As stated previously by my fellow members, the legislation we are now considering is a timely and direct response to the ruling of the British Columbia Court of Appeal in McIvor v. Canada. We are aware that there are a number of other issues that have been raised in the context of Bill C-3. However, given the short time frame and the interests of avoiding a legislative void in British Columbia, we are seeking to implement changes that directly respond to the court's decision.
Bill C-3 offers a solution to the specific issues of gender discrimination identified by the British Columbia Court of Appeal in the Indian Act. As I mentioned, we are aware of broader considerations of registration and membership. Our government has been working in collaboration with the people directly affected by these issues.
Last year, following a thorough review and analysis of the court's decision, officials from Indian and Northern Affairs Canada had technical briefings with representatives of five national aboriginal organizations to discuss the decision and Canada's proposed response. Following those briefings, 15 engagement sessions were held throughout the country to present Canada's proposed response to the McIvor decision and to solicit feedback.
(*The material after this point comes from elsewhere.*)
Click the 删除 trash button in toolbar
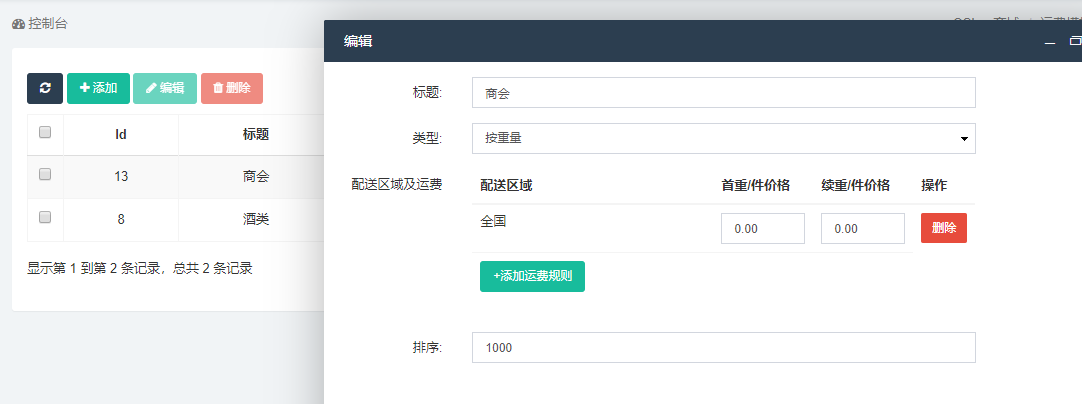Screen dimensions: 1082x404 (x=232, y=88)
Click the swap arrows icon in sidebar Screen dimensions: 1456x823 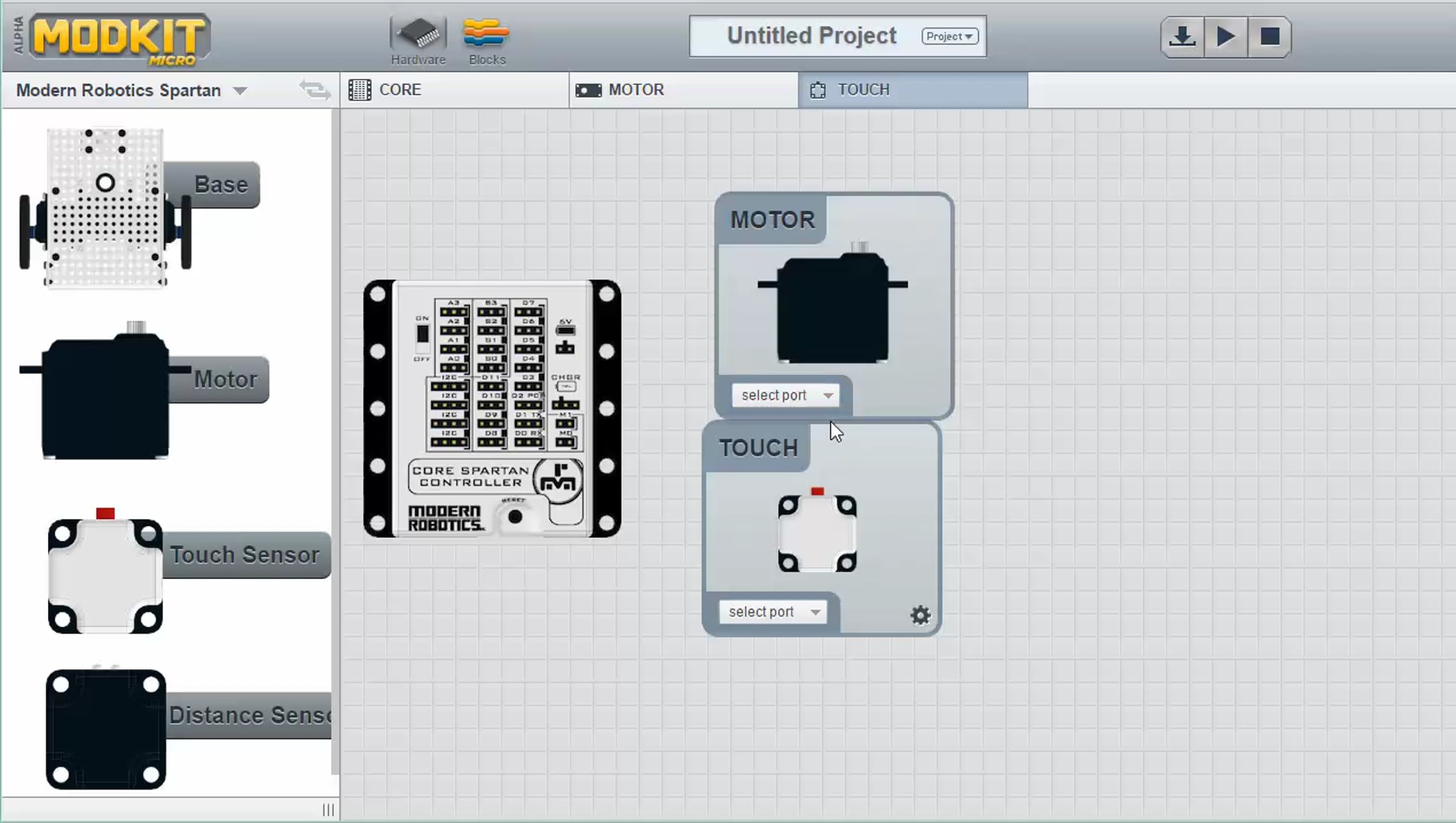[x=315, y=90]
Hundreds of participants came to the engagement sessions and many written submissions were received.
Several common themes emerged. Many people expressed concerns about the associated issues of registration, membership and citizenship. We appreciate the fact that these broader issues need to be considered and discussed. These are complex questions and there is a diversity of views among first nations. Therefore, we will be undertaking a collaborative process with national aboriginal organizations to plan, organize and implement forums and activities that will focus on the gathering of information and identifying significant issues for discussion.
This separate exploratory process will allow for an examination of the broader concerns. The Government of Canada believes that this process should be collaborative and thorough. The wide array of views on status, membership and citizenship must be shared and carefully considered. These issues cannot be addressed in isolation without the input of our aboriginal people and they certainly cannot be addressed in a rushed manner.
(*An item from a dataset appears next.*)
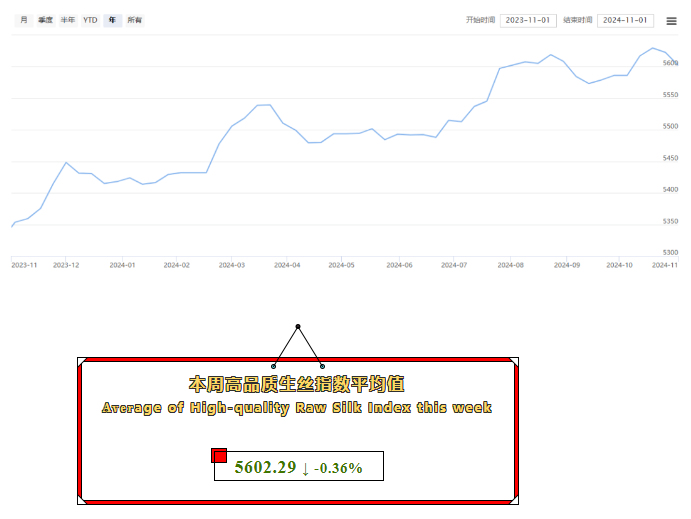Click the 5602.29 index value box

[298, 467]
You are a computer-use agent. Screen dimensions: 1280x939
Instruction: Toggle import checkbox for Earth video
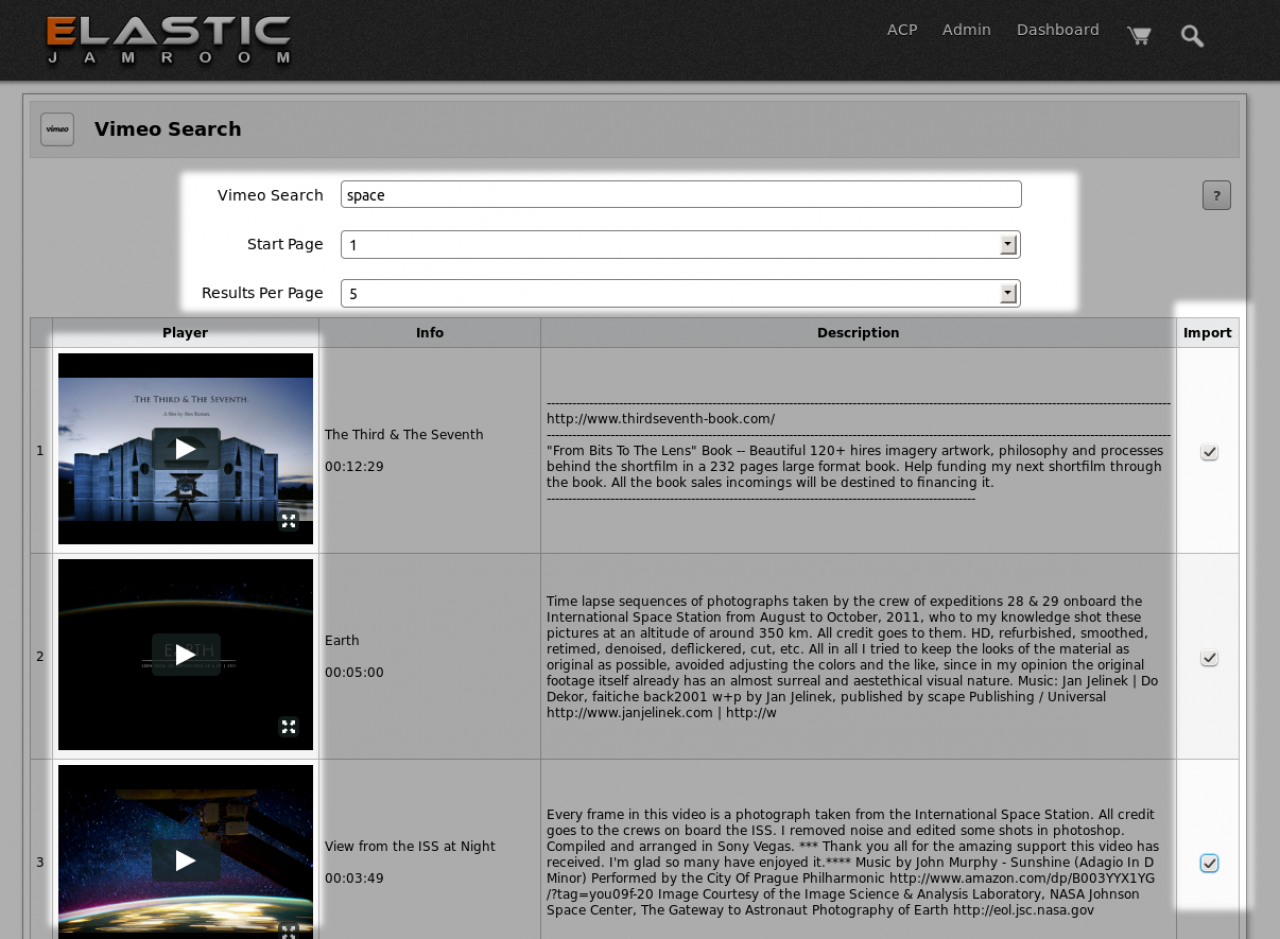1209,658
The findings of the exploratory process will be considered as we work on next steps regarding further initiatives on these issues. However, as important as this work might be, it cannot take precedence over Bill C-3. We must not lose sight of the fact that the legislation now before us responds to a specific court ruling and prescribed deadline. The ruling and the deadline have been the driving force behind Bill C-3. The proposed legislation has been devised to answer a very specific requirement. Therefore, it is precise, compact and focused.
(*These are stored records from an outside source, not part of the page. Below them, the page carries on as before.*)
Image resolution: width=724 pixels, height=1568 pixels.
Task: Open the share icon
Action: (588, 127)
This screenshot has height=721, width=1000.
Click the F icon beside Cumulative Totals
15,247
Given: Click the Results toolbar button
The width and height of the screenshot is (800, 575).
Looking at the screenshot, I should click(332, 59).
Another beneficial aspect of Bill C-3 is that it complements actions and initiatives taken by the Government of Canada in recent years. In essence, a new spirit of effective collaboration now permeates the relationship between aboriginal and non-aboriginal Canadians.
Collaboration has been a defining characteristic of a long list of recent initiatives to improve the quality of drinking water in first nation communities, to eliminate the backlog of unresolved specific claims and to modernize on-reserve child and family services and education, to name but a few. In each case, the Government of Canada worked in partnership with aboriginal groups to design and implement an effective strategy.
This growing partnership is tremendously valuable. It inspires the mutual trust needed to make progress across a whole spectrum of issues. The engagement process used to develop Bill C-3 furthered this collaborative spirit.
As discussions about the exploratory process continue, it is vital that Canada respond effectively to the ruling of the British Columbia Court of Appeal. Bill C-3 offers an appropriate response. The rationale and intention that has inspired the proposed legislation are sound and they are worthy of our support.
Bill C-3 would have a positive effect on all Canadians, both aboriginal and non-aboriginal. It would complement the collaborative approach adopted by the Government of Canada on many issues that affect the lives of aboriginal peoples. The proposed legislation, along with the exploratory process, will strengthen the relationship between Canada and first nations.
Bill C-3 represents a timely and appropriate response to the ruling of the British Columbia Court of Appeal. It proposes to eliminate a cause of unjust discrimination and ensure that Canada's legal system continues to evolve alongside the needs of aboriginal peoples.
I urge all members of the House to join me in supporting the timely passage of Bill C-3.